The Amphitrite was a derivative of the CW Monitor design. It later was retrofitted as a floating Hotel/Casino off the shore of South Carolina, Georgia, & Florida.
Amphitrite as a Floating Hotel, Formerly USS Monitor, America's Most Unique Dining Room, Air Conditioned
Amphitrite, a Floating Hotel docked at the Frederica River original Sea Island Yacht Club, St. Simon's Island GA - Circa 1928
Some rumors were that it was used as a Rum Runner during Prohibition.
USS Amphitrite M2
After the Civil War America had not maintained her navy well, and with the Spanish/American War a near certainty we were left with nothing but old wooden hulls in poor repair and no ironclad monitors in a serviceable condition.
Congress, in a panic to upgrade the obsolete Navy quickly commissioned five Civil War monitors to be refurbished in 1873. Then Secretary of Navy George Robeson worked very hard to fulfill this directive, but the monitors in question were just too far gone and obsolete.
His solution was to scrap the monitors and use the funds and steel to build new ships to replace them, all bearing identical names to the old; Puritan, Amphitrite, Miantonomoh, Monadnock and Terror. That was a great idea, but the Navy didn't have the yard capability to do it, so the work was contracted to private yards. That was a practical decision, but building ships; especially steel hulled warships; is an expensive proposition. When the steamship Virginius was captured by Spain and her crew executed, Congress ordered an immediate increase in Navy personnel, which dried up the money needed to complete the new monitors. More obsolete monitors had to be scrapped to foot the bill, which delayed construction. In 1876 Robeson signed contracts to have machinery built for the new hulls and asked Congress for the money.
Then in 1877 the Hayes Administration took the reigns of government, and Robeson was replaced by Richard Thompson, who took over a Navy that was vastly in debt and over budget. He cancelled the new contracts to furnish the new hulls with machinery and cancelled the orders for the new monitors. The yards were forced to maintain the incomplete hulls for no pay.
In 1881 the Garfield Administration took over, and by this time America's Navy was in much worse shape with very old obsolete ships. Only 52 of the 140 ships on the Navel Register were operational, and only 17 of those were iron hulled, and the majority of those were very obsolescent Civil War monitors. New hulls were needed desperately, and the contracts were again re-instated.
The problem was that the new monitors were now already obsolete. Further delays for redesigning were needed. The first to be completed and commissioned was the Miantonomoh M5 in 1891. The others were not completed until 1895-1896, meaning it took more than two decades to build them. Puritan M1 was fitted with extra armor and designated as a separate class, the Puritan class.

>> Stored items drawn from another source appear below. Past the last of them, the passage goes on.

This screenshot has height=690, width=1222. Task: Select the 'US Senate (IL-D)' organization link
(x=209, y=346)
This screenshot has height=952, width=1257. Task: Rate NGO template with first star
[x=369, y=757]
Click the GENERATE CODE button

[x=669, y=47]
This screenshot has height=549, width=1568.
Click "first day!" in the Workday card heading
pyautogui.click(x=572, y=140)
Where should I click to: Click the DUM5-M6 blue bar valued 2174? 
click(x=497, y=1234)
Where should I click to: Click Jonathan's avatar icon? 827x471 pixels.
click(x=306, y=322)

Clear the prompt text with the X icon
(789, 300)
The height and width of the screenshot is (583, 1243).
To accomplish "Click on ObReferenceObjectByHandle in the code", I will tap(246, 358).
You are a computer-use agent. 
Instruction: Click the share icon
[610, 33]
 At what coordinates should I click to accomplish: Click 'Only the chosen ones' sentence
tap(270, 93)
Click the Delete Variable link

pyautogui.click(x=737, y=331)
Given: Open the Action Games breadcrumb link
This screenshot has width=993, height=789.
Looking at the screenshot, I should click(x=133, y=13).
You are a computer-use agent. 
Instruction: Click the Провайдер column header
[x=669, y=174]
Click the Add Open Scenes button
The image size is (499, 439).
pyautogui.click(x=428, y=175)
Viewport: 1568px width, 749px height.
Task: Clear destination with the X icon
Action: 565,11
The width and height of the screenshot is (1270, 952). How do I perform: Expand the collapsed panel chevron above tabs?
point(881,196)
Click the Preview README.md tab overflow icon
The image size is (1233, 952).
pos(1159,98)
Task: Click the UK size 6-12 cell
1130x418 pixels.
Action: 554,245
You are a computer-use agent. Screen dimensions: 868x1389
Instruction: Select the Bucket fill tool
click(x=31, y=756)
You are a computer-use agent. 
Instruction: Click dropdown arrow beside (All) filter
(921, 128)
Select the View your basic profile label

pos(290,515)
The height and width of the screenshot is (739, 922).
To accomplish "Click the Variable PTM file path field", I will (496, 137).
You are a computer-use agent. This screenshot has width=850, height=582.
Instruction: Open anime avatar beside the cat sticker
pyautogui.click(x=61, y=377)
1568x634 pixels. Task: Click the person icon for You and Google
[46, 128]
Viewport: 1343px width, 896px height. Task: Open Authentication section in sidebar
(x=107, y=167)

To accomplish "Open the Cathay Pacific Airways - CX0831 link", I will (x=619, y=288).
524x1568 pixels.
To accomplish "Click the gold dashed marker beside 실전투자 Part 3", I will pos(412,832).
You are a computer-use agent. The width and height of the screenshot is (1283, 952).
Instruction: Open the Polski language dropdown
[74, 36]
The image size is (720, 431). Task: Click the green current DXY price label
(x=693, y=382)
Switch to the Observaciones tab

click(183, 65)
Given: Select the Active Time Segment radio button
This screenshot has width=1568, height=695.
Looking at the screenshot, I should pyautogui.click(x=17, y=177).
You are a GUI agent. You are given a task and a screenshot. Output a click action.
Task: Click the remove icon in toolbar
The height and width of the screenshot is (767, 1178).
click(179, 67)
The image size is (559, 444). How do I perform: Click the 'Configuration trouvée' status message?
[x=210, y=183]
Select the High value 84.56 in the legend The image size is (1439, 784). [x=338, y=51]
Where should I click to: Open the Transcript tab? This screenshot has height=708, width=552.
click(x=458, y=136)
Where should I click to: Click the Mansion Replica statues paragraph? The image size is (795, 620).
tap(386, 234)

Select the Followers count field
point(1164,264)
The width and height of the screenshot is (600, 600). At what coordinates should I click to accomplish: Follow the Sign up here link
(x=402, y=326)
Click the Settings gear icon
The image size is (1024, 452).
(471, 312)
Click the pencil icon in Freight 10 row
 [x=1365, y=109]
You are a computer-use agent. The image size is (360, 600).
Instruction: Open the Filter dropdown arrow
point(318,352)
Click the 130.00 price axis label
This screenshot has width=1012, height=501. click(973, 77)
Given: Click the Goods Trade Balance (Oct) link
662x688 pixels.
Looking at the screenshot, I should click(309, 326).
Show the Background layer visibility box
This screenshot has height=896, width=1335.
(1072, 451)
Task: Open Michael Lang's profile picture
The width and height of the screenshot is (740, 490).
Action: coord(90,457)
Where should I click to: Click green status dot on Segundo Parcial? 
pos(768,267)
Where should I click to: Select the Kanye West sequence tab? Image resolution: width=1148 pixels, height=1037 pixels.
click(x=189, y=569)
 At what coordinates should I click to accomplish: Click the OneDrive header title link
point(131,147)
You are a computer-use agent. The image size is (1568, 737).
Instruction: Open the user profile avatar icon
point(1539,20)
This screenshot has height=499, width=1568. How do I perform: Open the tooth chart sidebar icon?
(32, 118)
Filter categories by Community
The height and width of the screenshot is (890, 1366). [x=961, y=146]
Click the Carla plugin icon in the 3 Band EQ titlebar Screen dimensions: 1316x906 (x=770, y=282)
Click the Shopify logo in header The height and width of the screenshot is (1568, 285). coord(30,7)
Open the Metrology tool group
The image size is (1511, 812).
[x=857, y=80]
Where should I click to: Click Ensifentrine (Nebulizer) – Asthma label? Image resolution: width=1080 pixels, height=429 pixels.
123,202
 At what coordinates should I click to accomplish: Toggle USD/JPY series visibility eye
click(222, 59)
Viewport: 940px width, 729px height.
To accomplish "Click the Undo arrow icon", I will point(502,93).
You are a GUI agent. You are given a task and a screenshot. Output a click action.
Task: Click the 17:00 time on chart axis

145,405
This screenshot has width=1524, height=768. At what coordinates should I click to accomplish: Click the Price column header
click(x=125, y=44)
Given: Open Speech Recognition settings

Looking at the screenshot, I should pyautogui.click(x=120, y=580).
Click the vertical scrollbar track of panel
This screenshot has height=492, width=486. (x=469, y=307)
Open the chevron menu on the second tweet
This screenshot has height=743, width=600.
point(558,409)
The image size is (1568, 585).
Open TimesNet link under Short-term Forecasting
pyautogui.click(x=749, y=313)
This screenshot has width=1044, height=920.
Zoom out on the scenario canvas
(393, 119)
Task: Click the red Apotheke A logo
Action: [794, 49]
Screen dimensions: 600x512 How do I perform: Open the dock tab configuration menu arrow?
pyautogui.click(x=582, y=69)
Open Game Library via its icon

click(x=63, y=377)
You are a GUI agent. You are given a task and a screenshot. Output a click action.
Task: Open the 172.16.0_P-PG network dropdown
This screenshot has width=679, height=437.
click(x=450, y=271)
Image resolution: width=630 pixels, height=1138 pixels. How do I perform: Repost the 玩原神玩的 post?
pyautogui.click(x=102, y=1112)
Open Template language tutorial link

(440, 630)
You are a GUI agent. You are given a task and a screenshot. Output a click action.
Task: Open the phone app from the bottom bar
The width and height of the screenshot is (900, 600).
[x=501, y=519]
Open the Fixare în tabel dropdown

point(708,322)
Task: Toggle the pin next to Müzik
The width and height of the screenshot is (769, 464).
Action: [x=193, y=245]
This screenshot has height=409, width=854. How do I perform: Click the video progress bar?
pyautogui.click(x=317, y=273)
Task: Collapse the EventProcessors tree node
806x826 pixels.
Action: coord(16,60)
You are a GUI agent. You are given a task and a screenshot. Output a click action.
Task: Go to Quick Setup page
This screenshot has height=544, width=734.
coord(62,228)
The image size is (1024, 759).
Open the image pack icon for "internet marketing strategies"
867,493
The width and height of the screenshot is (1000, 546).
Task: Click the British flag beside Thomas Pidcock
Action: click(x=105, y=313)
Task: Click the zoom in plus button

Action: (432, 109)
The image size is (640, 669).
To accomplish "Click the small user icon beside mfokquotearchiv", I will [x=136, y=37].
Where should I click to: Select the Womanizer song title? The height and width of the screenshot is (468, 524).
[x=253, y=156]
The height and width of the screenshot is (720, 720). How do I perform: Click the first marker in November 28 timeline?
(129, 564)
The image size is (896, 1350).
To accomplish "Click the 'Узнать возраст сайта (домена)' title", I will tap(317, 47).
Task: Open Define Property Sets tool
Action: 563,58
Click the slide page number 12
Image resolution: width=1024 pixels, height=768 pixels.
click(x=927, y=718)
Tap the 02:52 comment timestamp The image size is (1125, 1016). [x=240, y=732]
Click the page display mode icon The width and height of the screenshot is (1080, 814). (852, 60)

By the time these new ships were completed and commissioned the concept of the Coastal Monitor was well and truly obsolete. The main problem is that they are very poor at blue water (intercontinental) sailing, as they are so low that they cannot handle rough weather, though Monadnock did manage to do just that; one of only two US monitors to do so, she sailed to the Philippines. She never returned, and served her career on the China station and in the Philippines. Also, they lacked sufficient bunker space for fuel, making them very short ranged, and they were very slow, capable of only seven knots.
Her main armament was effective consisting of four 10" breech-loading cannon; the product of one of the redesigns; but the heat inside the hull was nearly unbearable. During a 2 1/2 hour shore bombardment against Costa Rica an Amphitrite crewman died of heat exhaustion.
USS Amphritite M2 was the last of the class to be decommissioned in 1919.
Now, this is where things get interesting.
Unlike her sisters, Amphitrite wasn't scrapped. Instead she was sold to the private sector and rebuilt. Her guns and superstructure were stripped and she was converted to a very successful floating casino and hotel in Beaufort, SC. Al Capone actually once tried to buy her. At different periods periods she was at Ft Lauderdale and Maryland in this capacity.
Then she was re-commissioned by the Navy in 1943 for use as a floating barracks off the shore of North Carolina.
She then returned to the private sector and resumed her role as a hotel/casino, but times had changed and she was no longer the commercial success she had been in the past. Late in her career there were plans to refit her as a support ship for commercial oil exploration, but this never came to pass.